The St. Paul Pioneer Press has a Saturday feature on its editorial page called "Sainted and Tainted," in which readers send in their thanks to people and businesses who have performed random acts of kindness or, conversely, people who didn't do the right thing when human decency would dictate they should have.
Last weekend there was a Tainted letter from a person who said they were walking on a bike/pedestrian shared-use path after dark with their dog, when a car came driving toward them. Yes, the car was being driven illegally on a bike/pedestrian path.
The driver stopped and got out of the car, apologized, and then backed out of the bike/ped path.
I have seen my share of drivers on bike paths, so the car's presence did not surprise me generally. The fact that the driver stopped and apologized was what surprised me.
But then the letter took a turn. The writer said that when the car's door opened, they smelled marijuana wafting out of the interior. They pointed out that during their walk, they had been wearing reflective clothing and their dog had on an LED light, and if they hadn't been so visible to this impaired driver, what would have happened? Would they have been run over?
The writer then used this case to decry the fact that Minnesota's legislature is moving toward legalization of marijuana.
And that's where they lost me.
Their point seems like an argument for banning alcohol, since it's more likely to be the culprit in wrong-way driving like this…But we know banning it does not work, given how Prohibition went.
This did make me curious about what the data say about the effect of legalization on driving in states that have already legalized marijuana.

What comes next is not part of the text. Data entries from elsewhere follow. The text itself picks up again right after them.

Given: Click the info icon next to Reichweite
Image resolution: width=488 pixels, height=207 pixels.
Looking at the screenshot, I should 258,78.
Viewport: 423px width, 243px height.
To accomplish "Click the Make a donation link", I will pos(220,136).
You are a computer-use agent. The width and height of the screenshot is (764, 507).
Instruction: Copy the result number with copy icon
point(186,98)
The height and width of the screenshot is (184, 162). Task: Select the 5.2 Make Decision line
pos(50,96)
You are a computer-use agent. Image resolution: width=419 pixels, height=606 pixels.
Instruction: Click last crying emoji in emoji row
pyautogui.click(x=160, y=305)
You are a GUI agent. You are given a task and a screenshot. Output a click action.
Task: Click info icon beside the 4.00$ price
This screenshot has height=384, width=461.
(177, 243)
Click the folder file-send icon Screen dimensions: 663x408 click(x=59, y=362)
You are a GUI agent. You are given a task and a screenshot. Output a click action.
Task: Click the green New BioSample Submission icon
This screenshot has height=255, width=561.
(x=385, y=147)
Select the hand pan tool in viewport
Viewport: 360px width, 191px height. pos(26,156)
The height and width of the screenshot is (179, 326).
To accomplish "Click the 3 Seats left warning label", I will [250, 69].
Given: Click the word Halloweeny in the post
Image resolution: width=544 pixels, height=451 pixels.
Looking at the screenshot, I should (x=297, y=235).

Here's one study covering five years of data from Washington and Colorado, which found an increase in fatal crashes, but not a statistically significant one. (What do they mean by not statistically significant? 1.2 more fatal crashes per billion vehicle miles traveled.)
This article, despite all the alarmist words like "spike" and "jump," contains this statement:
...preliminary results of a...study of injured drivers who visited emergency rooms in California, Colorado and Oregon showed that drivers who used marijuana alone were no more likely to be involved in crashes than drivers who hadn’t used the drug. That is consistent with a 2015 study by the National Highway Traffic Safety Administration that found that a positive test for marijuana was not associated with increased risk of being involved in a police-reported crash. (emphasis added)
So fatal crashes, and crashes where the driver was injured enough to go to an ER, and crashes that were reported to the police... None of those turned up anything statistically significant for marijuana use alone in multiple states that had legalized.
How likely is that to be true about alcohol?